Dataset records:
======

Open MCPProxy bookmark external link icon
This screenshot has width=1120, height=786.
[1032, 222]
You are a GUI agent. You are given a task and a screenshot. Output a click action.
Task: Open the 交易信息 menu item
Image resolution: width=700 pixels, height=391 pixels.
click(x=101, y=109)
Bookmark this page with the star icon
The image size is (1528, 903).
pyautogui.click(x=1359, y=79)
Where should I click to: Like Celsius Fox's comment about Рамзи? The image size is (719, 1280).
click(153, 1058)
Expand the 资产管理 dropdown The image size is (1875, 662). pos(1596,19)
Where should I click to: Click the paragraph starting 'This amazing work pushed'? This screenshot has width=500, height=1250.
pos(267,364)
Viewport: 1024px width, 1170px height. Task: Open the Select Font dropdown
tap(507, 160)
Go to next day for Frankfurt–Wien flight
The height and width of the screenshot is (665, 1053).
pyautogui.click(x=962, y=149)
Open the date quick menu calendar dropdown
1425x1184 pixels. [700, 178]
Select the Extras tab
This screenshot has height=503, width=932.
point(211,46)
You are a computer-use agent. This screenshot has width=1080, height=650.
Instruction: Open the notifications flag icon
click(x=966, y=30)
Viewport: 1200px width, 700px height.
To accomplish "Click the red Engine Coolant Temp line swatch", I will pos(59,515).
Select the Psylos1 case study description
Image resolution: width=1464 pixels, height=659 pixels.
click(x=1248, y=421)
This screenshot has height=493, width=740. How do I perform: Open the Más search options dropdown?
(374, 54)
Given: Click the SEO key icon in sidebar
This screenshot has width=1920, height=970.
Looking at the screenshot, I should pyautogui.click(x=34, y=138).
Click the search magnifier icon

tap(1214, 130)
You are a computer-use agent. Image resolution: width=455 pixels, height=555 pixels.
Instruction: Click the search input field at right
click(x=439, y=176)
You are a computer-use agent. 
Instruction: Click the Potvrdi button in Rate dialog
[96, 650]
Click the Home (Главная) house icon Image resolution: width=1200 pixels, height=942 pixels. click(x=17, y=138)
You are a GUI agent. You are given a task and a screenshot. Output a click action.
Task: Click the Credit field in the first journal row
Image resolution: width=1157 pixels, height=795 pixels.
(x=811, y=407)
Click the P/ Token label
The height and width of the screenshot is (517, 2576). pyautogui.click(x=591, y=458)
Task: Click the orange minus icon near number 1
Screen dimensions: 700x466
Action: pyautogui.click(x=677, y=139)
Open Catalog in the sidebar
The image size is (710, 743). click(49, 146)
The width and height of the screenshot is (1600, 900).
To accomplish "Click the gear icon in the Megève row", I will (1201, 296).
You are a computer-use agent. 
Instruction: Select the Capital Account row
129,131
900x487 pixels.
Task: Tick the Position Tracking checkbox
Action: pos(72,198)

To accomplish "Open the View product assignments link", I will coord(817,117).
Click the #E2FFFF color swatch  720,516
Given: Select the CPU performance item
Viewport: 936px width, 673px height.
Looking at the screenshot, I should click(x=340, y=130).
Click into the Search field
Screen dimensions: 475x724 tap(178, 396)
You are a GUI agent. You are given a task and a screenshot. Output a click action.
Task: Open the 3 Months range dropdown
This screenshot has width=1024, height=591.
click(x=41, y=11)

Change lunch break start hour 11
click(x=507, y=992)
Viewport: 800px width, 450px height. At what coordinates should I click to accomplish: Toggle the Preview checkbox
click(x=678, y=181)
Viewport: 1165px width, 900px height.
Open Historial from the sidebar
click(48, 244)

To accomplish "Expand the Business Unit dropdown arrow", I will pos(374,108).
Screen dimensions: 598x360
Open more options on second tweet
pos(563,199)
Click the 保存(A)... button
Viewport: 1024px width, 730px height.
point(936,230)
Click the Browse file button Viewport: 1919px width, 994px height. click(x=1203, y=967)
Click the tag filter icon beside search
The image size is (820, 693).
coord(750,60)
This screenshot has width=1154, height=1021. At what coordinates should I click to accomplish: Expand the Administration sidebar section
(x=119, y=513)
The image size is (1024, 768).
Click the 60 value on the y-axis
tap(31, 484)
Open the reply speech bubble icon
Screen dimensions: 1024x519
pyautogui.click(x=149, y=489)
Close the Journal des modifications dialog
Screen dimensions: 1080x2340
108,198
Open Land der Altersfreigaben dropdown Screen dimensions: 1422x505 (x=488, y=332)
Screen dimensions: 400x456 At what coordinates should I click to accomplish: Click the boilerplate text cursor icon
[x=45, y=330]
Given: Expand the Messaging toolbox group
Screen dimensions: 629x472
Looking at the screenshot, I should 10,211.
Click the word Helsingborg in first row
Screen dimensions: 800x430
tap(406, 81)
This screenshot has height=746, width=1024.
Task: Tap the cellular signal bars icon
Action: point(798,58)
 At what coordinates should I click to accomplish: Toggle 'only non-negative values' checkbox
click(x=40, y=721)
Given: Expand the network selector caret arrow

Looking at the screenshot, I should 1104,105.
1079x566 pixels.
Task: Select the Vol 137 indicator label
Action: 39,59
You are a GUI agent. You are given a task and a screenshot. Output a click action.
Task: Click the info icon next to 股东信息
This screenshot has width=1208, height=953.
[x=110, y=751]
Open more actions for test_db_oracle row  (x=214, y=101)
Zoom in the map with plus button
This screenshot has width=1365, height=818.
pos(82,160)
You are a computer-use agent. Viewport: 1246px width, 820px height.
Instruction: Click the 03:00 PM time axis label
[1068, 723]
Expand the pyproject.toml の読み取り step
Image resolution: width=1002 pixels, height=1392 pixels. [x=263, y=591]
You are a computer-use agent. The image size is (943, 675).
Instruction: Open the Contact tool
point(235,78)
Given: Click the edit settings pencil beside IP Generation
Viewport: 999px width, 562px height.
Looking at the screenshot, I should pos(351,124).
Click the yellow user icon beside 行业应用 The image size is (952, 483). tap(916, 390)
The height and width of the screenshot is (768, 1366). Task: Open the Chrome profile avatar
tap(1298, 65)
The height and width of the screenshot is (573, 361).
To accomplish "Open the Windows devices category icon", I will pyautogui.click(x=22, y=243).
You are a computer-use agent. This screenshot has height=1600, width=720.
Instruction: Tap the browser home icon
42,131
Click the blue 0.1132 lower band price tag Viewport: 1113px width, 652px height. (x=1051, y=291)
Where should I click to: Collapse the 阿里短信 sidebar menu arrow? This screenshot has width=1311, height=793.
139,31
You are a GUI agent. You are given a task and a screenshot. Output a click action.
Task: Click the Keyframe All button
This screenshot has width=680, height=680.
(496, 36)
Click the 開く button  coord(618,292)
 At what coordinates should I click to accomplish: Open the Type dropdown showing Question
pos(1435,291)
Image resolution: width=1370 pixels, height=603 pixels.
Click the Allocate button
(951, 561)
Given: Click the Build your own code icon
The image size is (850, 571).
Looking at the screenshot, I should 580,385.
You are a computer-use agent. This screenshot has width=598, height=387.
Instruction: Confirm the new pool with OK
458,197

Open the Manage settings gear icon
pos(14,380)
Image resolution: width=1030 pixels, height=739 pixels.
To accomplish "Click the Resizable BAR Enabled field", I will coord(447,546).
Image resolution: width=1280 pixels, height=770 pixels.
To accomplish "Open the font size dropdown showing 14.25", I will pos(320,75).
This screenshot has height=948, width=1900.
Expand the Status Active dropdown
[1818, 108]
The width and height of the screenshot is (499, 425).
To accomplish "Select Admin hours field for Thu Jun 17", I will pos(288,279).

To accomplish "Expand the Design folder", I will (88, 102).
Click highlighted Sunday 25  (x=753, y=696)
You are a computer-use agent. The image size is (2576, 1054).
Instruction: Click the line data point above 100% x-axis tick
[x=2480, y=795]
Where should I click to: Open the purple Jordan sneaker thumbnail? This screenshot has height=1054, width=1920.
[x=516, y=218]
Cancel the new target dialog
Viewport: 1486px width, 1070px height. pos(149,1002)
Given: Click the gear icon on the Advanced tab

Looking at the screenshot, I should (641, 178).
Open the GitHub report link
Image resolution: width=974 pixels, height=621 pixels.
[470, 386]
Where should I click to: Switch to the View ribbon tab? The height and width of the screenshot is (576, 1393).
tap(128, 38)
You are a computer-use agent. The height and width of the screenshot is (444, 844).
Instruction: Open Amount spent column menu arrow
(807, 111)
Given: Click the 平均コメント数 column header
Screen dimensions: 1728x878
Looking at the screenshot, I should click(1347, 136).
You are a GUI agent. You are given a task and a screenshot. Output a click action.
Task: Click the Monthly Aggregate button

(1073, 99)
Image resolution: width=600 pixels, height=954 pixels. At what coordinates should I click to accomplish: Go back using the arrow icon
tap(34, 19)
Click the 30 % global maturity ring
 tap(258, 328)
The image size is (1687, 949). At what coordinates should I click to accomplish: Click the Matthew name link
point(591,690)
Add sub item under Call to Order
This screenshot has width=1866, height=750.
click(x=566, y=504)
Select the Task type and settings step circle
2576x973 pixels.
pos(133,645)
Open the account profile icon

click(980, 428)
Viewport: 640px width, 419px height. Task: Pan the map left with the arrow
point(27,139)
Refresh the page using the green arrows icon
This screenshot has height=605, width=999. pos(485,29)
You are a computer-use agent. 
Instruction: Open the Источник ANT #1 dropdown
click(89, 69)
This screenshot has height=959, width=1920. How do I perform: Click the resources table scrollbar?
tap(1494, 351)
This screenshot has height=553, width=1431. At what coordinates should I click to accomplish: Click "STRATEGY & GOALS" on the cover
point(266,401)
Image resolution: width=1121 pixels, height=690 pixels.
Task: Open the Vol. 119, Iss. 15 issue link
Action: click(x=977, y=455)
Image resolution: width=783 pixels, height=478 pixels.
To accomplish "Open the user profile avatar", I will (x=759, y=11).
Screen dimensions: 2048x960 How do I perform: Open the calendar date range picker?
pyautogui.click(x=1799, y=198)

======

- **WHAT IS BEING ASKED**: What do the lines above say from the one containing "Instruction: Click the Potvrdi" down to the one containing "Task: Click the orange"? Return them exactly, both end lines included, and only them.

- **RESULT OF THE EXERCISE**:
Instruction: Click the Potvrdi button in Rate dialog
[96, 650]
Click the Home (Главная) house icon Image resolution: width=1200 pixels, height=942 pixels. click(x=17, y=138)
You are a GUI agent. You are given a task and a screenshot. Output a click action.
Task: Click the Credit field in the first journal row
Image resolution: width=1157 pixels, height=795 pixels.
(x=811, y=407)
Click the P/ Token label
The height and width of the screenshot is (517, 2576). pyautogui.click(x=591, y=458)
Task: Click the orange minus icon near number 1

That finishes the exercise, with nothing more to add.